[RECORDS]
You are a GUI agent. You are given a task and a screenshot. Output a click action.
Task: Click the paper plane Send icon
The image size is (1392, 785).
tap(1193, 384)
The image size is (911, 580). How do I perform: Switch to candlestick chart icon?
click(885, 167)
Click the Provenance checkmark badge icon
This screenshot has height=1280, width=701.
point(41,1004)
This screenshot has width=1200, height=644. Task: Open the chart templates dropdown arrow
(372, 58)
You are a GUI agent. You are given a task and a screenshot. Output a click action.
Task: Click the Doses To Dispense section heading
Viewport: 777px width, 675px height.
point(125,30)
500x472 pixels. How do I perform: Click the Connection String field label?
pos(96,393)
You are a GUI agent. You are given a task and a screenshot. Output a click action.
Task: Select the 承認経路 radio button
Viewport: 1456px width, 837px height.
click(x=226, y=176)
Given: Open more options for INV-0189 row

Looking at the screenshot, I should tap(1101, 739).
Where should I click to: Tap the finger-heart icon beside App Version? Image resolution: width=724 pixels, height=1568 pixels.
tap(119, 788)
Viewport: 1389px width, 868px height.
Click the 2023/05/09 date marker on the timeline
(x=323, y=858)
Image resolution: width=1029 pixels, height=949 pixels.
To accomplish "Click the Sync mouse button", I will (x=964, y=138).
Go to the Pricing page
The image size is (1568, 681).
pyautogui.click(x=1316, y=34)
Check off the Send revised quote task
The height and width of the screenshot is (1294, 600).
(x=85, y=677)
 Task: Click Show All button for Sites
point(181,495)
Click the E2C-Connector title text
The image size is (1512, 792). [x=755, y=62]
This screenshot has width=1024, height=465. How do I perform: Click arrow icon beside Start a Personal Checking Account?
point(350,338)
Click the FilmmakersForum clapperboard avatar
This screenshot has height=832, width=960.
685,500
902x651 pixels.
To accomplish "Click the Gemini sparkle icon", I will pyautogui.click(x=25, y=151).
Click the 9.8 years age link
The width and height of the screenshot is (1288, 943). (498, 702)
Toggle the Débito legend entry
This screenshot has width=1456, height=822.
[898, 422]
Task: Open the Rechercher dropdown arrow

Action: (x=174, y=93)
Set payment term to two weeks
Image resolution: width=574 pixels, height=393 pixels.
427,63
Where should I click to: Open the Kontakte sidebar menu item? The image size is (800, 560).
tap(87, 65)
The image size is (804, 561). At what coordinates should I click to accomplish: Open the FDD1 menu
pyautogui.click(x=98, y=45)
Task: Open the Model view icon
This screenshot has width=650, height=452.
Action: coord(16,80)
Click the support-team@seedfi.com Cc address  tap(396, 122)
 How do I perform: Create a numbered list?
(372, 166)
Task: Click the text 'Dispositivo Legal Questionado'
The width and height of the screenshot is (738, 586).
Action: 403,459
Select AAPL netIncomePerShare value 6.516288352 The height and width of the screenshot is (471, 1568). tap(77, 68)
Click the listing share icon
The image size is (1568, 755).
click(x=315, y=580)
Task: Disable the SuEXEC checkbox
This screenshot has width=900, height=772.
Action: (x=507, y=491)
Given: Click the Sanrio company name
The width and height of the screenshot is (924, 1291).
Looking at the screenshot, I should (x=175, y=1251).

[WORK TO COMPLETE] Using the entries above, output exactly the lines between the line holding "Task: Open the Model view icon" and the line holding "Task: Click the text", end lines included, and nothing more.

[FINISHED TASK]
Task: Open the Model view icon
This screenshot has width=650, height=452.
Action: coord(16,80)
Click the support-team@seedfi.com Cc address  tap(396, 122)
 How do I perform: Create a numbered list?
(372, 166)
Task: Click the text 'Dispositivo Legal Questionado'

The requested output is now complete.